O Princípio do Prazer', quadro de René Magritte - Cultura - Estadão

Por Leont Etiel 

Quem adentra no lugar não passa indiferente ao que está anotado num manifesto dependurado ao lado esquerdo da porta: querida imaginação, o que sobretudo amo em ti é não perdoares. Entre tantos infortúnios por nós herdados, deve-se admitir que dispomos da liberdade de espírito.
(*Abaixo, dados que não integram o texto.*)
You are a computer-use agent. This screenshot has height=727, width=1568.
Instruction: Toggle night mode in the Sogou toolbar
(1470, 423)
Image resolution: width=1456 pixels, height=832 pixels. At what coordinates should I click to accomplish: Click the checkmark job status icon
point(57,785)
Depois da vista de olhos nessa consigna, é quase de imediato, tal qual a escrita automática dos surrealistas, o que mentalmente vem a lume. Em palavras aproximadas, é como se fosse soprado algo a dizer que a imaginação não deve ser atenuada em decorrência das rotineiras correntezas cotidianas, sendo reduzida à servidão, pois só o ato de imaginar dá-nos conta do que pode vir a ser, e isto é bastante para suspender, mesmo que por um instante, às interdições que bloqueiam a essência do existir.
Por consequência, para os que ultrapassam o mencionado lugar, observando, ao lado esquerdo da porta, o manifesto da liberdade de espírito, uma ilação que, sem demora, começa a deambular pelos pensamentos é a de que a imaginação faz par com o tempo e a memória. Não é por outra coisa que o tempo passado é o tempo da memória, só sendo possível de ser (re)vivido mediante a lembrança acionada pela imaginação para fazer os acontecimentos que nele tiveram lugar presentes até o derradeiro dia do vivente.  De onde se impõe que somos aquilo que pensamos, amamos, realizamos e lembramos. Ademais dos afetos que nutrimos, nossa fortuna diz respeito aos pensamentos que pensamos, às ações que levamos a efeito e às lembranças que conservamos, as quais, persistentemente, não se apagam em nós como  únicos guardiões delas. Isso é assim mesmo que a imagem da vida possa ser nivelada a uma estrada cujo fim sempre se desloca para frente, e quando se acredita tê-lo alcançado, pode ocorrer de não ser o que  se imaginava.
O que se avista no lugar antecedido pelo manifesto da liberdade de espírito é um continente de interrogações e, ao mesmo tempo, de superação de contradições. Lugar a ser habitado por uma comunidade imaginária (talvez de poucos), nele se tem presente que a vivência cotidiana não significa necessariamente convivência. Nem sempre os que falam uns com os outros falam de fato entre si. Dois monólogos não produzem um diálogo. A imaginação pode fazer com que, em meio ao rotineiro monólogo, o diálogo sobre o que é essencial ocorra consigo próprio.
O lugar que tem o manifesto da liberdade de espírito em sua entrada situa-se no que André Breton designou como um ‘certo ponto da mente’: Tudo tende a nos fazer acreditar que existe um certo ponto da mente em que a vida e a morte, o real e o imaginado, o passado e o futuro, o comunicável e o incomunicável, alto e baixo, deixam de ser percebidos como contradições. A imaginação, exercitada à maneira surrealista, é, antes de tudo, uma trilha cognoscente para um modo de existir pleno da consciência de si e livre das oposições binárias que interditam a vida.